“For me, it’s very important to win this job and to stay here (with the Reds) for a long time. This is a team I would like to spend all my career with.”
The majority of Lopez’s big-league experience – 138 of 272 career games – has come while wrapped in a Reds uniform as Barry Larkin’s backup.
But with Larkin retired, and Anderson Machado rehabbing his knee following offseason surgery, this is a two-man competition between a player trying to establish himself and one who did so years ago.
Building on the offensive success experienced and defensive consistency shown during his second stint with the Reds last season will go a ways in aiding Lopez’s bid to start.
“He’s going to get every opportunity,” Reds general manager Dan O’Brien said Sunday. “It’s a matter of making the most of it in spring training and during the regular season.
“It isn’t what I would call a make-or-break type scenario. But we are expecting him to elevate his game to a more consistent level.”
Because Lopez knew this opportunity was coming, he used the offseason to prepare for it vigorously.
“He came in ready to compete for that job,” said Reds first base coach Randy Whisler, who also serves as the team’s infield instructor. “He has a different attitude.
“He knows his situation. But he’s given himself every opportunity by going about it the right way.”
Much of Lopez’s offseason time was spent working out with Larkin, Cardinals shortstop David Eckstein and other major-league shortstop prospects in Orlando.
He then reported to Reds camp in the best shape of his life.
I see no reason not to give the SS job to Lopez outright.
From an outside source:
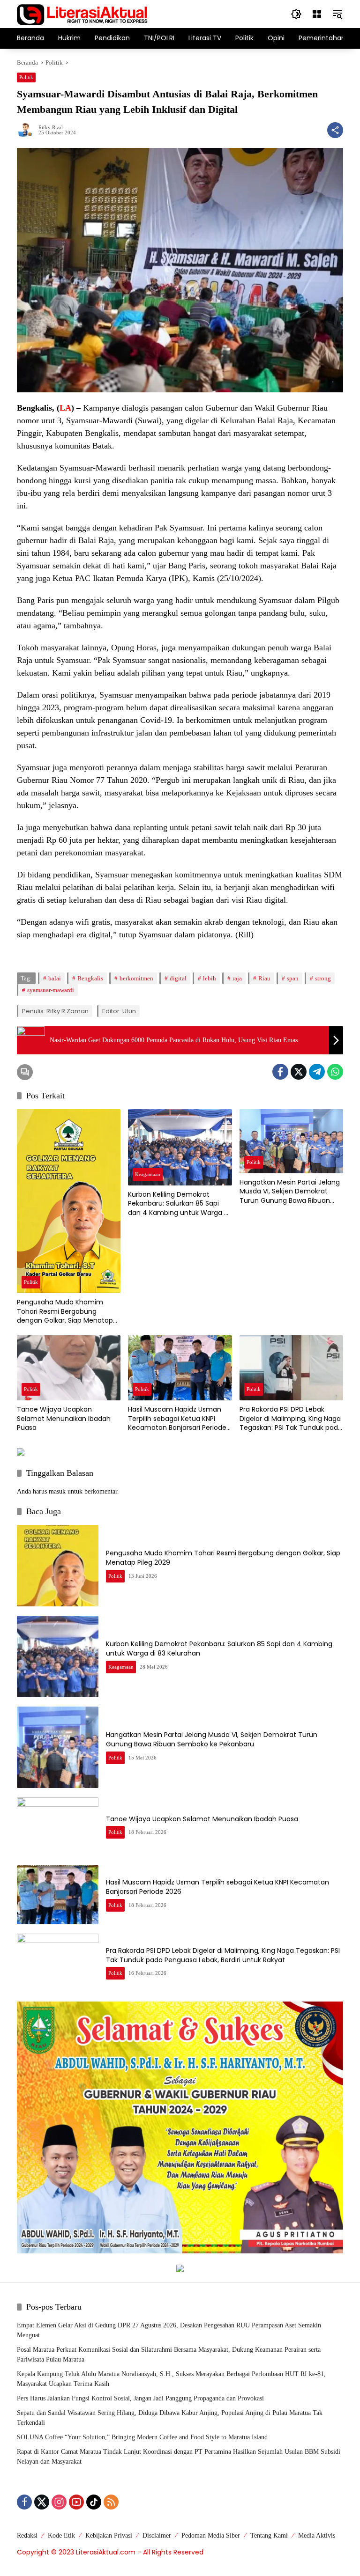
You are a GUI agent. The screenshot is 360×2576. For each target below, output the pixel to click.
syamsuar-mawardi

Aurilia is on a downhill slide, and I can’t imagine him out-producing what Larkin would have given us this year anyway.
Lopez is young, he’s had success in the minors, and he looked pretty good last season after being recalled. He’s the type of shortstop who could be here for years if he pans out.
If he doesn’t pan out — well, shouldn’t this be the year when we see if he’s going to pan out or not? If he doesn’t work out, you still have Aurilia as a stop-gap measure. And heck, if he doesn’t work out, there’s reason to believe that he’ll still put up numbers equal to or better than Aurilia will put up.
I can see not one single valid reason not to give Lopez the starting job out of spring training. Perhaps you guys can enlighten me…but until then, I’m a big Lopez fan.